ADUN SPEAKS | Last week, it was announced that the government had increased the number of matriculation places from 25,000 to 40,000 a year.
This was touted to be the win-win situation for everybody by Education Minister Maszlee Malik, with an increased number for every group that has asked for more places.
Malays, Indians and Chinese are expected to be grateful for the higher intake.
A place in the matriculation programme is highly prized and fiercely fought for. It is viewed as a near-guaranteed ticket for a place in university. It is less stressful compared to the STPM, where the chances of getting a place in popular courses are probably many times lower.
However, with the sudden increase of 60 percent more matriculation places, but no new extra university places provided yet, everybody becomes a loser with much tougher competition.
Matriculation alone is useless unless it leads to a desired university place. At the moment, there is no decision yet that there will be increased university places. It is a zero-sum game.
A student’s success in getting a university place can only come at the expense of another's anguish.
The first group to lose out will be matriculation students themselves. Things will not be as assured as before. Now there are 40,000 people similarly special and privileged, and equally advantaged. The competition has increased by 60 percent overnight, whichever group you are in.
The second group to lose out are STPM students. With the “better” students selected for matriculation programmes, and the government diverting teachers and resources away, STPM students' chances of getting into a popular course, like medicine or engineering are bound to suffer a massive drop of at least 60 percent, possibly as much as 90 percent.
With 15,000 fewer students, STPM classes will have fewer number of students and some may be forced to close. Teachers and students will end up demoralised and disenchanted.
More students may opt out and enrol in other programmes like the A-Levels instead. STPM will end up being the poorest cousin of our education system.
Third, universities will be forced to accommodate the extra 15,000 matriculation students who are assumed to be pre-selected to get into universities. After all, they have already been screened for different treatment. There will be tremendous resentment if they cannot get the places they want, as most of their classmates would be successful.
Increasing the number of university places is not practical or realistic. Universities already face cutbacks on their budgets. The budget for Universiti Malaya was RM445 million in 2018, but only RM405 million in 2019.
We also have too many unemployed graduates already, including doctors and lawyers. Producing more of them without better standards do not help anybody.
Lastly, the country and the taxpayers will suffer. The budget for post-secondary school education was RM418 million in 2017, RM444 million in 2018 and RM395 million in 2019.
If the cost of matriculation is about RM15,000 per student, the government would need to spend hundreds of millions of ringgits more.
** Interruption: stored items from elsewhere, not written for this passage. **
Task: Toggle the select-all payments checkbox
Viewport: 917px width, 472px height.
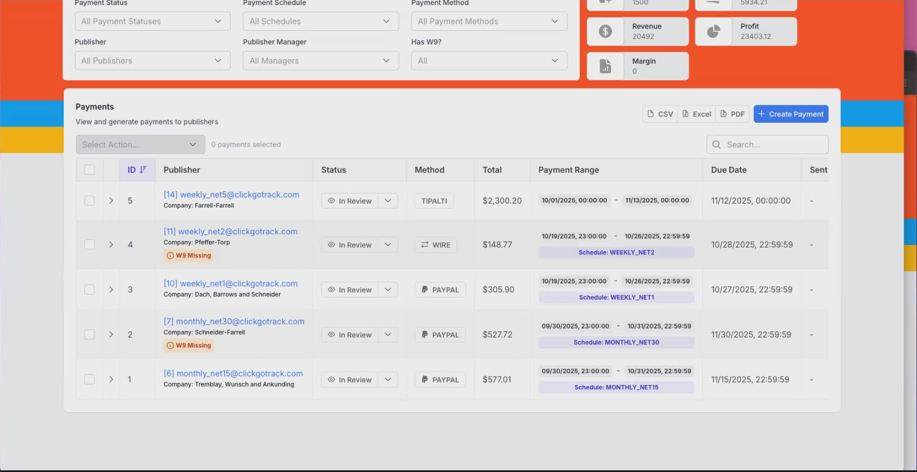Action: pyautogui.click(x=89, y=170)
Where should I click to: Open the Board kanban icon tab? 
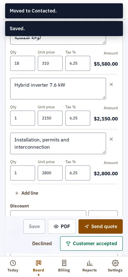[x=38, y=266]
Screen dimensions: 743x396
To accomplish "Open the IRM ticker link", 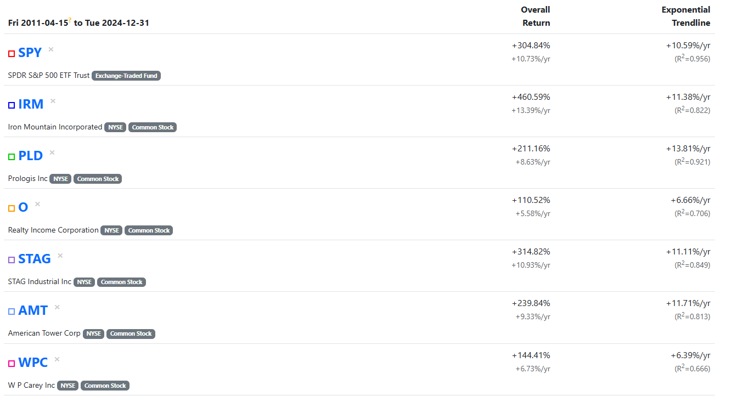I will click(31, 104).
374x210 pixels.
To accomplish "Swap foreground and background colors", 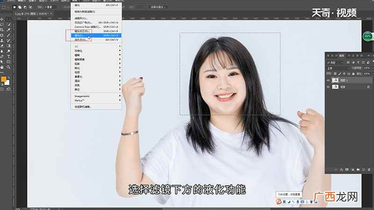I will [9, 77].
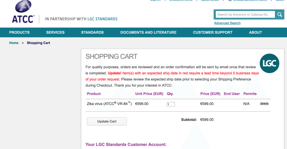This screenshot has width=287, height=149.
Task: Open the About menu
Action: (x=255, y=32)
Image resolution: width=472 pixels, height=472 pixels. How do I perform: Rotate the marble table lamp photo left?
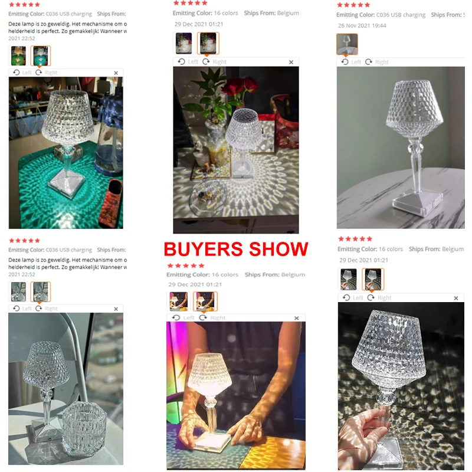click(351, 62)
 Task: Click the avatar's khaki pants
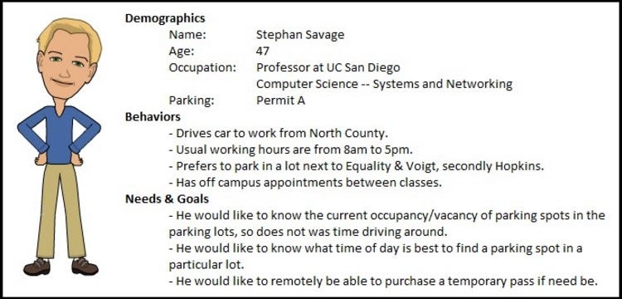(x=61, y=210)
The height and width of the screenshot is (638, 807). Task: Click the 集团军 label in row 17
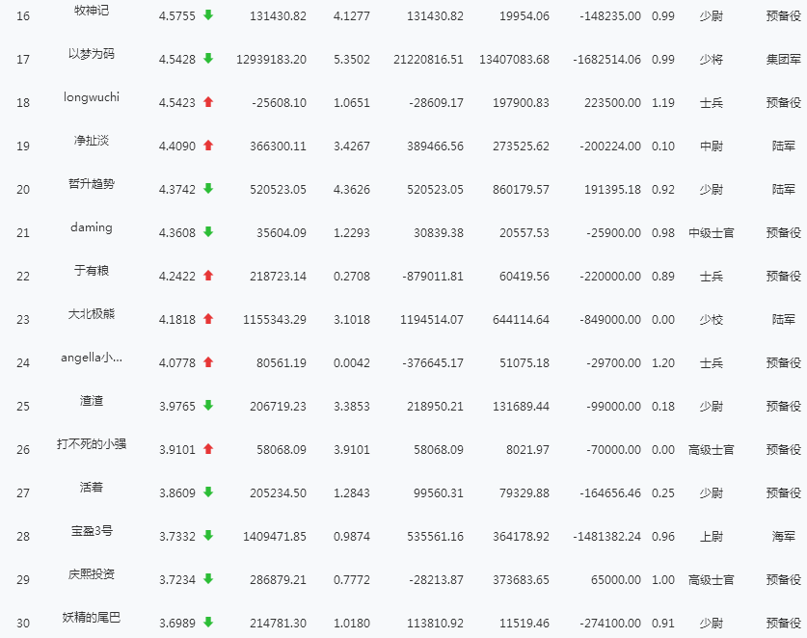[x=783, y=60]
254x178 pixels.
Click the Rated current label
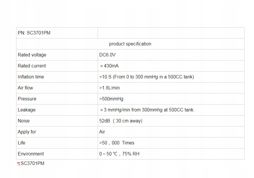32,66
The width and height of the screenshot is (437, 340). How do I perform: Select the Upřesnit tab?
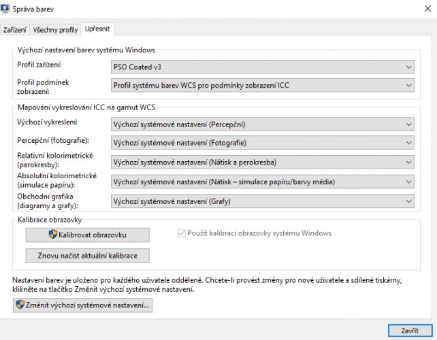coord(97,29)

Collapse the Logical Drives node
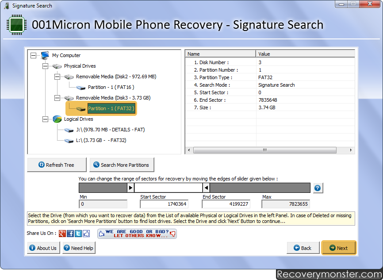[45, 119]
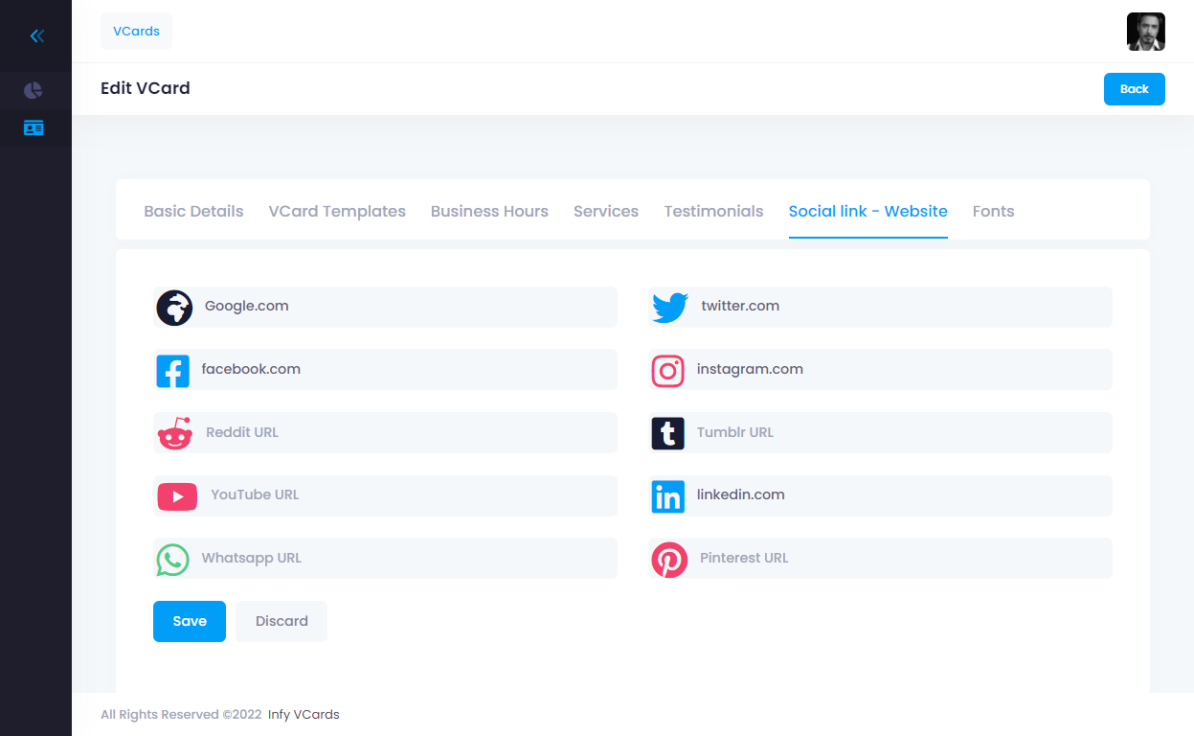Save the social links
The image size is (1194, 736).
point(190,621)
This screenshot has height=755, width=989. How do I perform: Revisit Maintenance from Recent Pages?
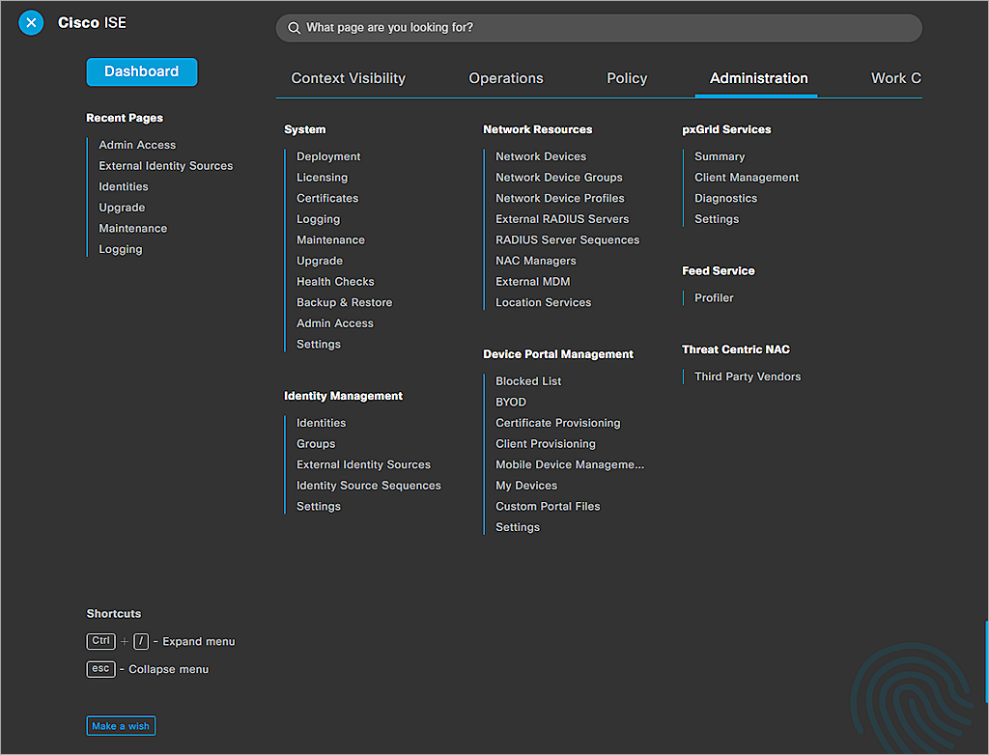pyautogui.click(x=132, y=228)
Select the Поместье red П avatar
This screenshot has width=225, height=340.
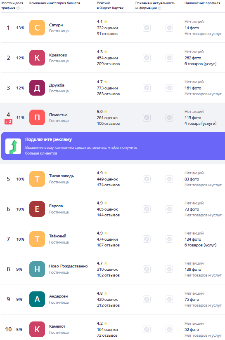pos(37,117)
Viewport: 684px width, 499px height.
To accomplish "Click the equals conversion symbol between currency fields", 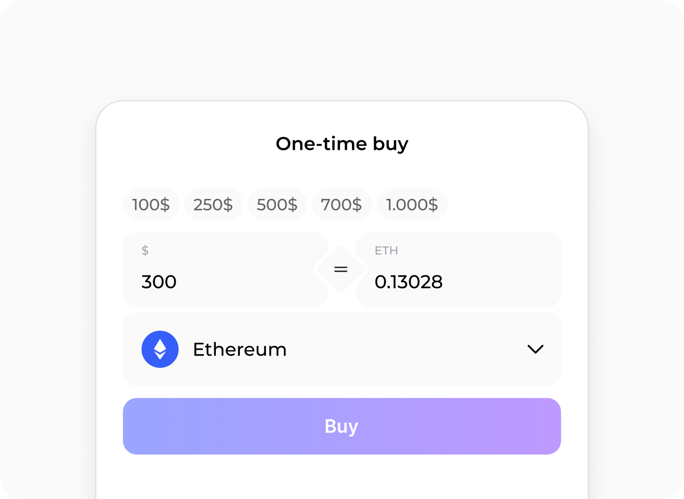I will click(341, 269).
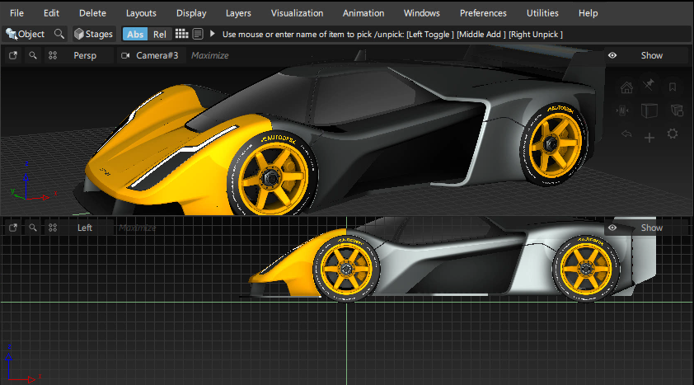Click the Object pick mode icon
694x385 pixels.
point(12,34)
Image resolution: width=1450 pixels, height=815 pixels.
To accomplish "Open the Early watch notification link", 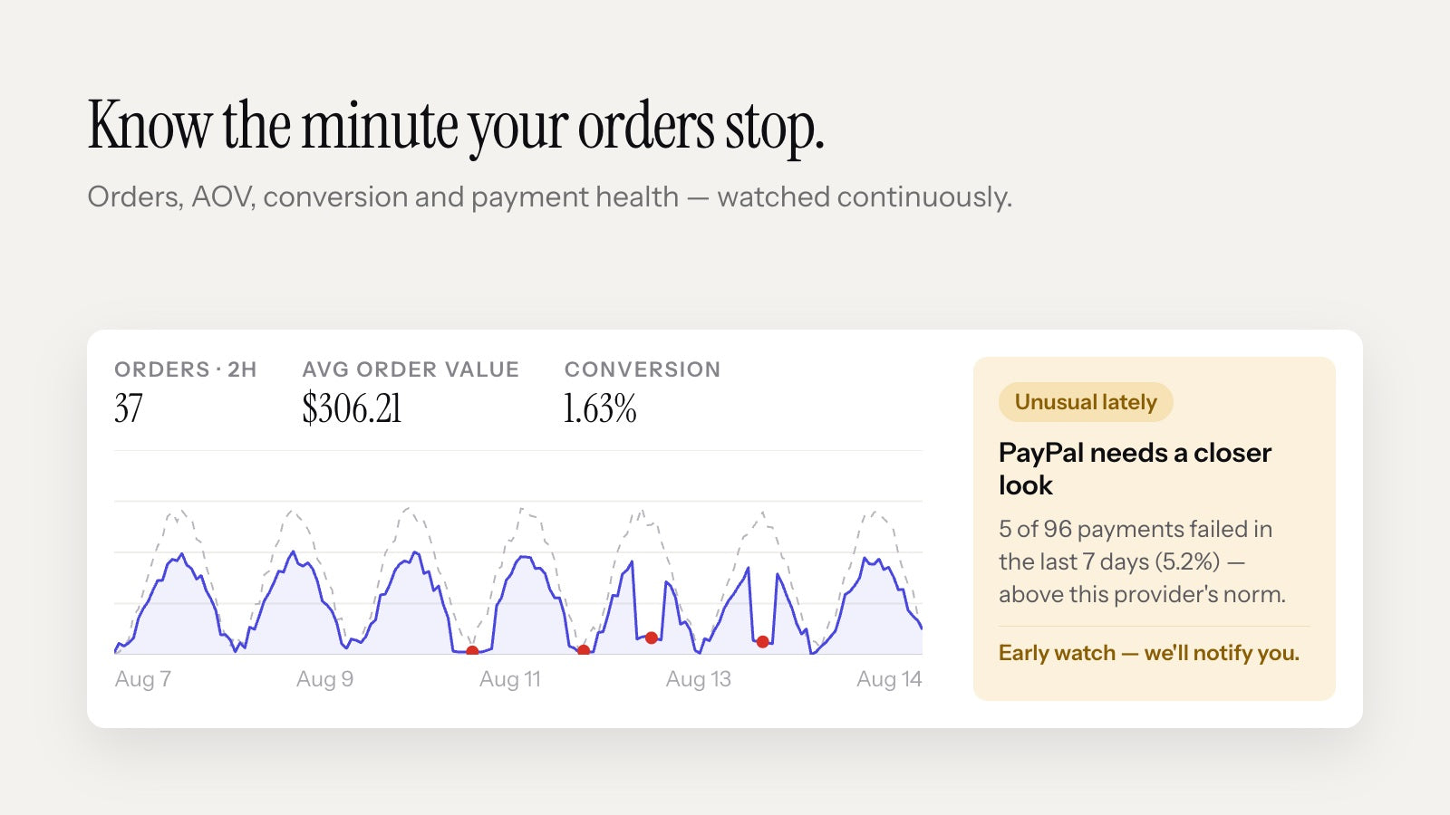I will [x=1149, y=653].
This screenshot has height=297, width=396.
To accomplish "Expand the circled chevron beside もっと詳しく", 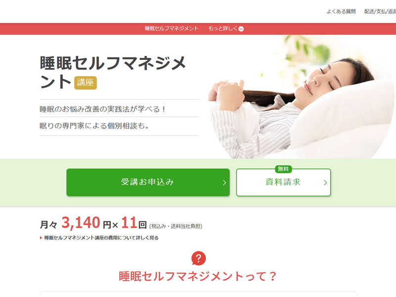I will pyautogui.click(x=241, y=29).
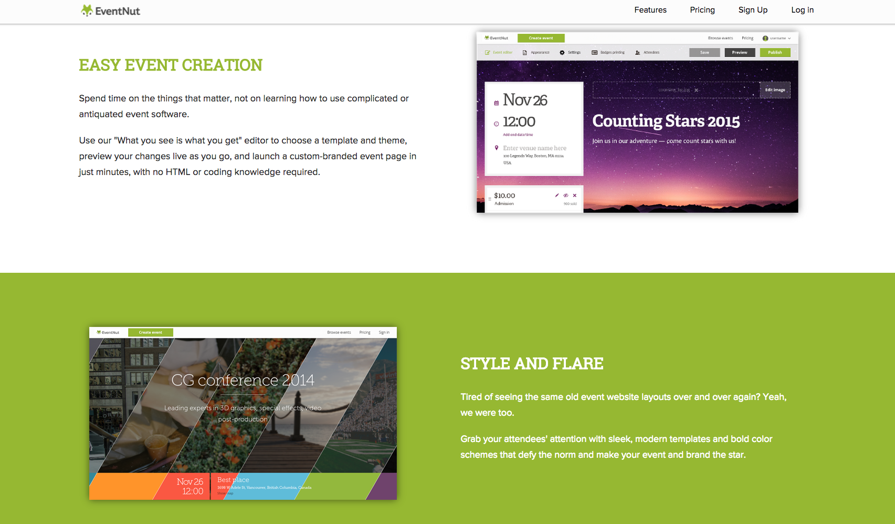Click the pencil edit icon on $10.00 ticket
The width and height of the screenshot is (895, 524).
tap(557, 196)
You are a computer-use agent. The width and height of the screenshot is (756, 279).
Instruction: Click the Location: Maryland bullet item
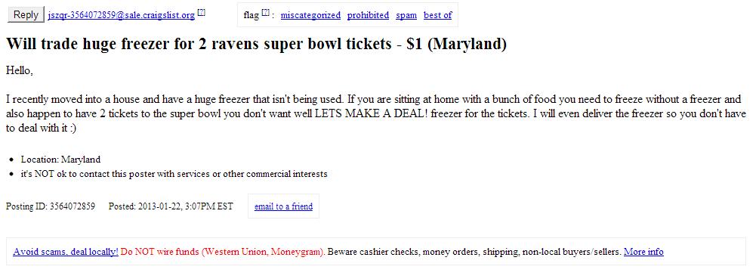[60, 160]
It is unbelievably illogical for our cash-strapped government to invest that amount of money for our best students to go for matriculation, with education standards, at best, the same or likely lower than STPM, and no extra university graduates to show at the end.
However politically convenient it seems at the moment, every group that the government tried to please will end up being very angry instead. The angriest will be the students and parents of those left out from the “enlarged” pie.
Worst still, it will be impossible and political suicide to reverse the policy and reduce the number back to 25,000 after that.
The government is more likely to gain goodwill if it were to spend the additional cost of the 15,000 students, estimated to be RM200 million, on scholarships and assistance for B40 university students. It is enough to help 10,000 university students with scholarships of RM20,000, or 100,000 B40 students with a living allowance of RM2,000 a year.
The support for this is likely to be across the board regardless of race. The root of the problem started when many top STPM students failed to get into the university of their choice. That created the demand and pressure for more matriculation intake for top SPM students instead.
The government can make a policy that all top STPM students will be given a place in a public university, or a scholarship to study an equivalent course in a local private university. It is a far easier solution to the problem – there is no need to set up additional matriculation centres, and create more university places.
In summary, matriculation was not meant to be a universal programme for everybody. Enlarging the scope without taking in everybody makes it unfair to those excluded and marginalised.
The attention should be to help everybody in need and award the top achievers in both groups, as they will become the driving force of our country’s future.
KO CHUNG SEN is the state assemblyperson for Kepayang.
The views expressed here are those of the author/contributor and do not necessarily represent the views of Malaysiakini.